Di balik musibah itu, dirinya nyaris putus asa, namun semangatnya dirinya bangkit kembali dan optimis walau sempat keluar masuk kantor di Luwuk hanya untuk melamar kerja. Hinggah akhirnya adik kandung Bupati Banggai Amirudin Tamoreka ini, memutuskan untuk merantau ke Ibu Kota Jakarta hanya bermodalkan loyalitas dan kejujuran.
“Tidak ada keluarga saya di sana (Jakarta) yang kaya, tidak ada uang banyak saat merantau hanya modal loyalitas dan kejujuran,” sebutnya.
Ia mengaku bahwa setiap tahun di Jakarta banyak sekali orang pintar di lahirkan, para sarjana berbagai keilmuan mereka.

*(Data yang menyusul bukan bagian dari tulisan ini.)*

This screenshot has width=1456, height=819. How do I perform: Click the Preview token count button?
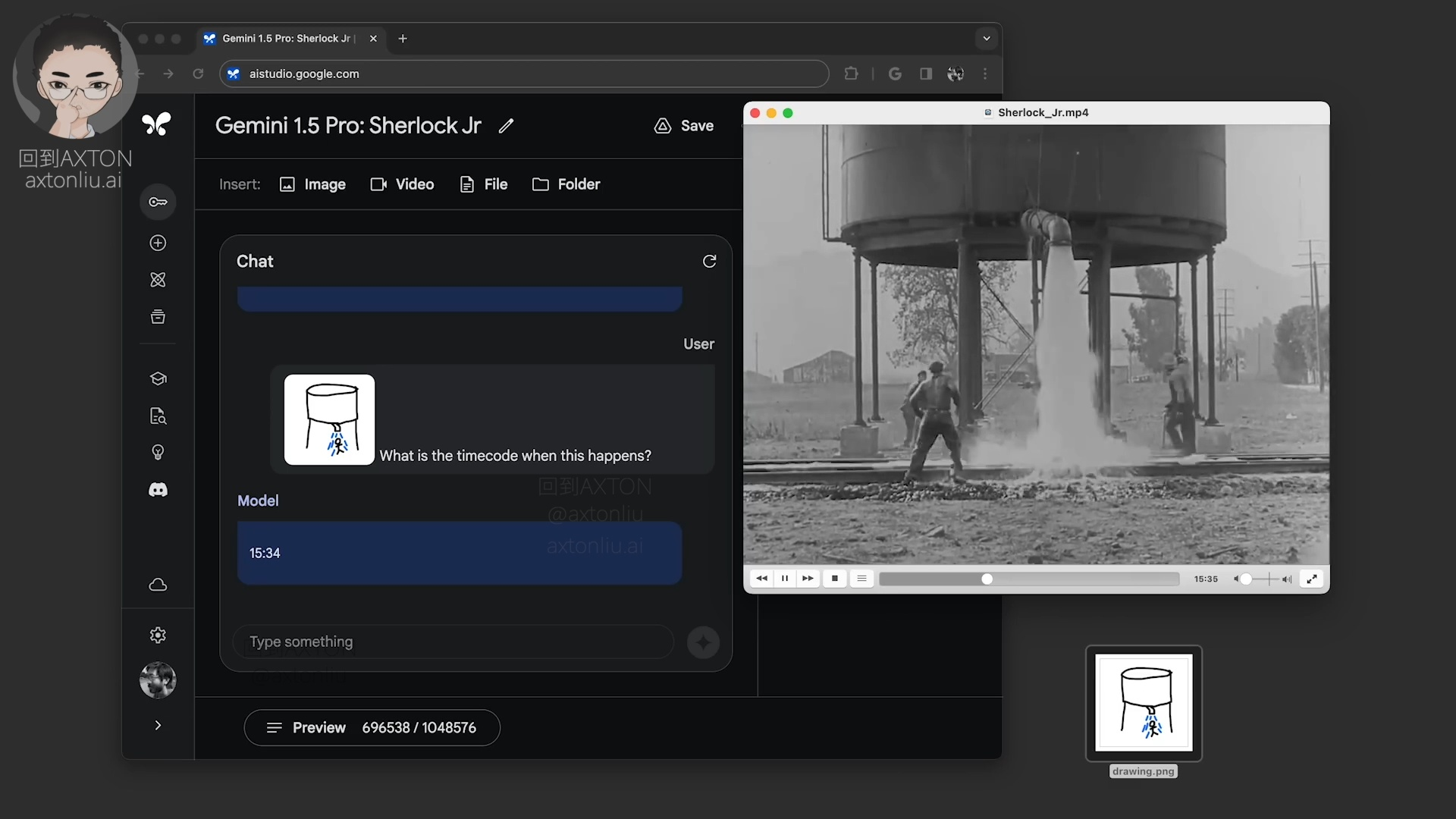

Namun berbanding terbalik dengan kejujuran dan loyalitas yang justru berkurang, “Jadi yang saya bawa hanyalah modal loyalitas dan kejujuran, orang bilang dunia akan kiamat kalau sudah tidak ada orang yang jujur,” terangnya.
Di Jakarta saya berpikir, apakah harus jadi pengusaha atau jadi pekerja. Dan saya kerja pertama di Migas (Survey Seismik) jadi tukang pikul kabel dengan gaji Rp.1,2 juta perbulan.
Walau gaji pas-pasan, dia mengaku sabar terlebih di tengah kerasnya kehidupan Kota Jakarta dan sempat jatuh sakit. “Alhamdulillah dengan loyalitas, saya kerja bukan mengejar duit tapi mengejar ilmunya” tambahnya.
Berawal dari sebagai tukang pikul kabel karirnya mulai menanjak, pertama menjadi crue (pekerja kasar), tiga bulan berikut jadi mandor dan satu tahun kemudian jadi koordinator HSE Safety K3L. Dalam jangka waktu dua tahun dirinya di percayakan perusahaan sebagai asisten kepala perwakilan, “Saya kerja mulai dari Aceh sampai Papua, pokoknya di dalam hutan samua,” kisahnya.